**GIVEN INFORMATION**
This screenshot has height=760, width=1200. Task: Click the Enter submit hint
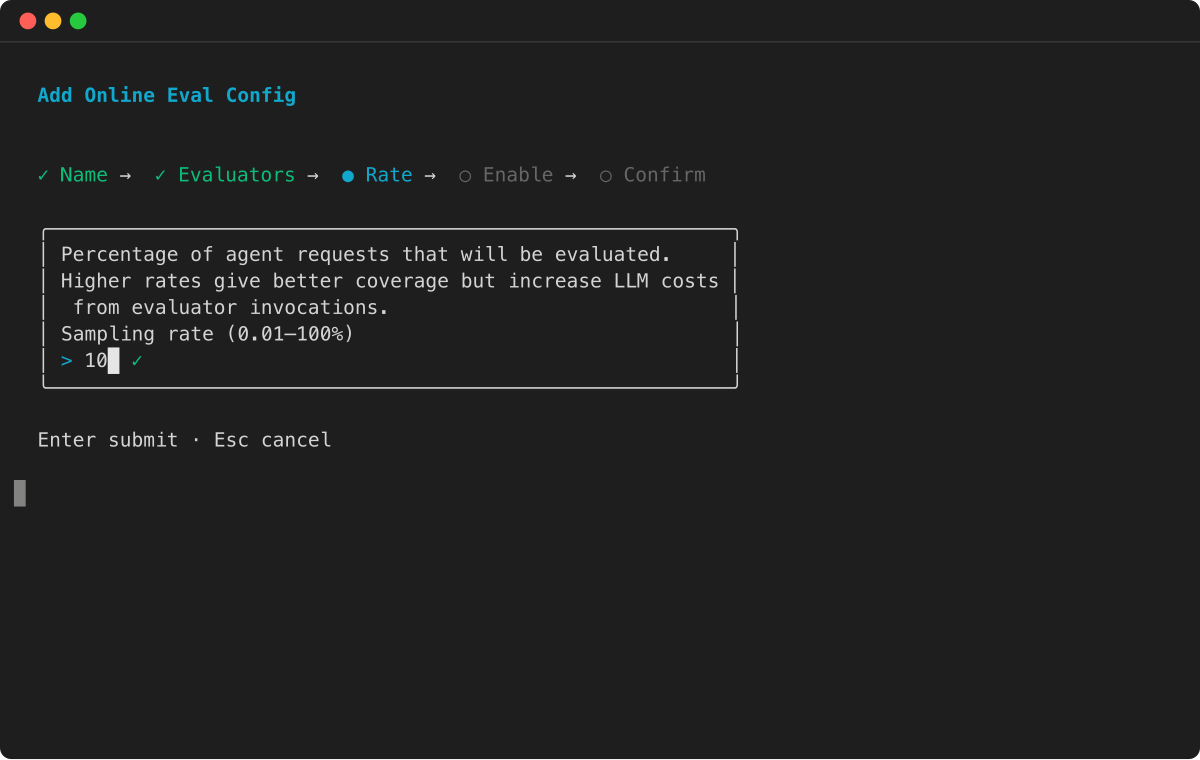(108, 440)
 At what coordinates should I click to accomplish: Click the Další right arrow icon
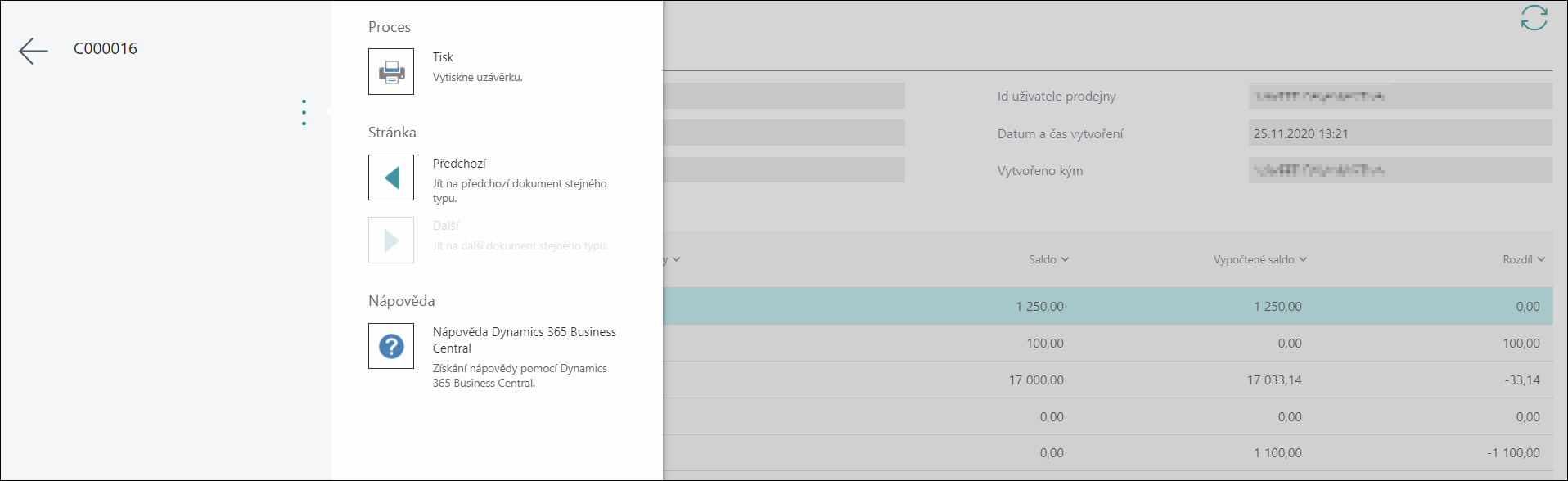click(x=391, y=240)
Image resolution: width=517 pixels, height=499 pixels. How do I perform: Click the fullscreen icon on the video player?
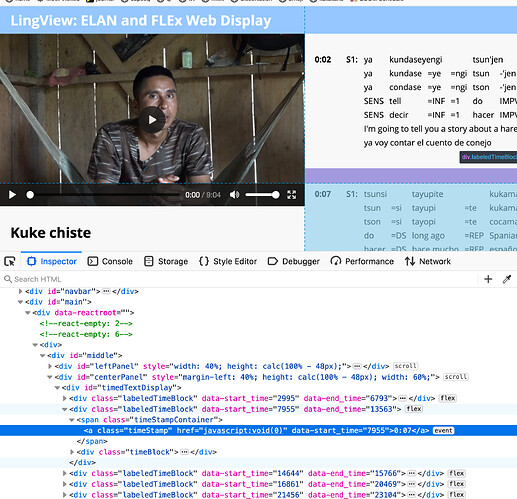(x=292, y=195)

**PROBLEM TO SOLVE**
Please set down each line of the listing above word for word, skipping any pictures.

**EXPECTED OUTPUT**
This screenshot has height=760, width=1200. Task: Click the Enter submit hint
(108, 440)
 At what coordinates should I click to accomplish: Click the Další right arrow icon
click(x=391, y=240)
Image resolution: width=517 pixels, height=499 pixels. How do I perform: Click the fullscreen icon on the video player?
(x=292, y=195)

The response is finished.